Task objective: Copy the material below word for word, leaving out the pictures.

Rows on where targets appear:
★ ★ ★ ★ ★
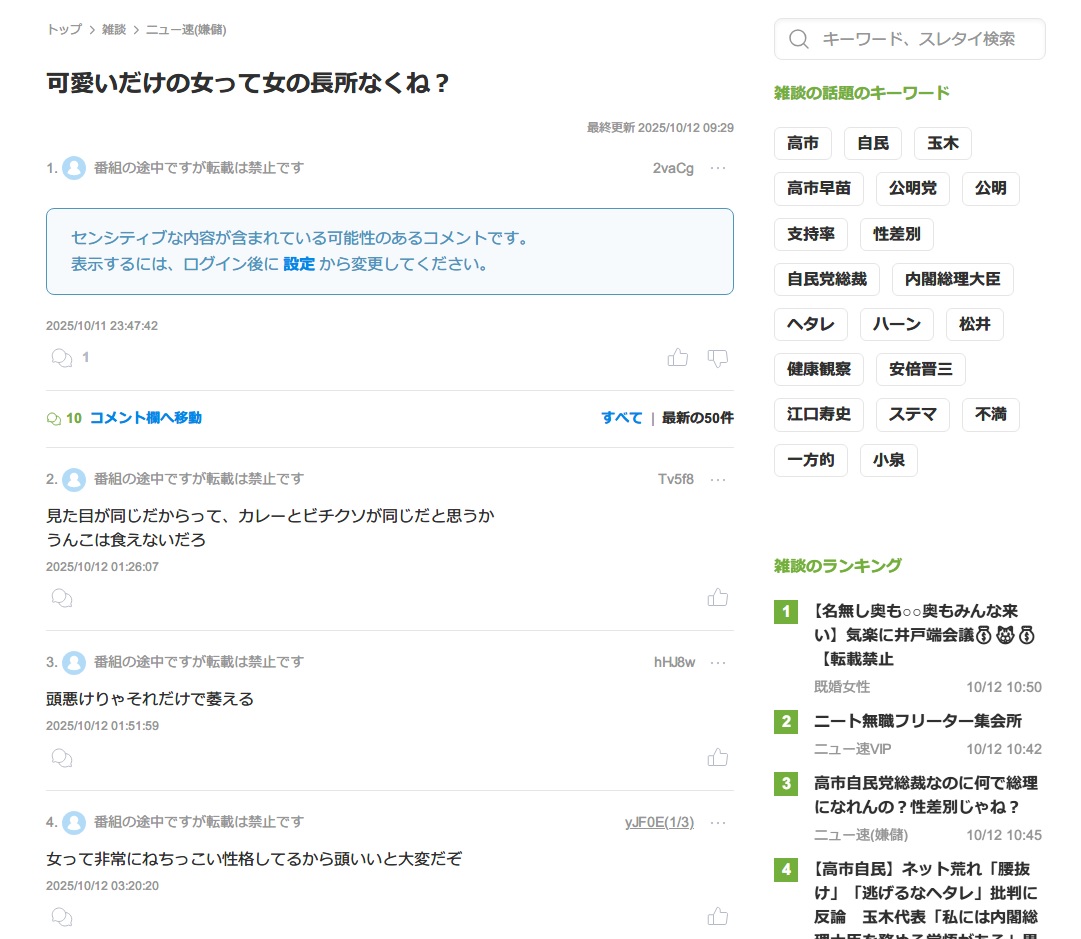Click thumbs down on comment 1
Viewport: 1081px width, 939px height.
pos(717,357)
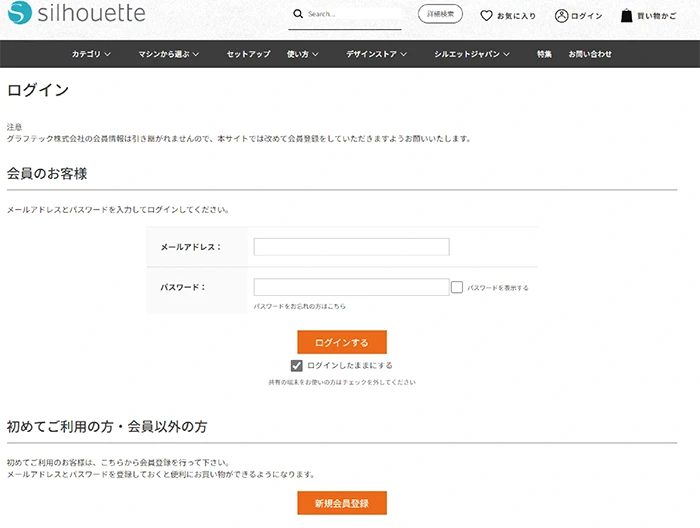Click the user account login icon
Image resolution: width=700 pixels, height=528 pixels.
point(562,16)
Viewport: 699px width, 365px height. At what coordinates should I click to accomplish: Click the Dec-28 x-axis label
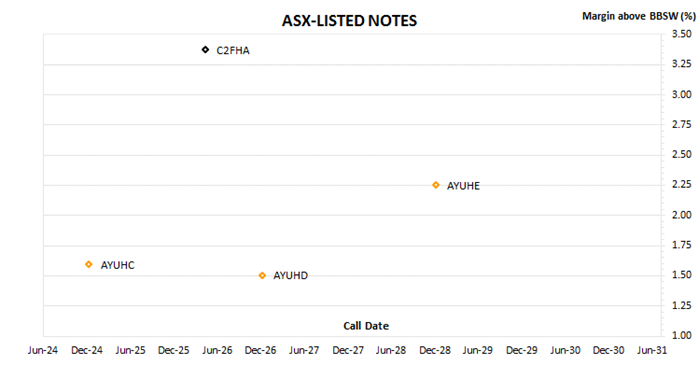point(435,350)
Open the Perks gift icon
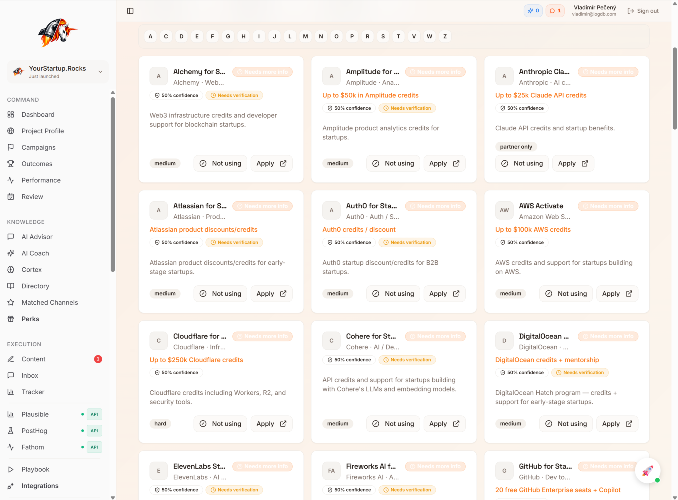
★ ★ ★ ★ ★
Result of the task:
Click thumbs down on comment 1
Viewport: 1081px width, 939px height.
pos(717,357)
Click the user account login icon
Image resolution: width=700 pixels, height=528 pixels.
point(562,16)
Viewport: 699px width, 365px height. At what coordinates should I click to accomplish: Click the Dec-28 x-axis label
point(435,350)
Open the Perks gift icon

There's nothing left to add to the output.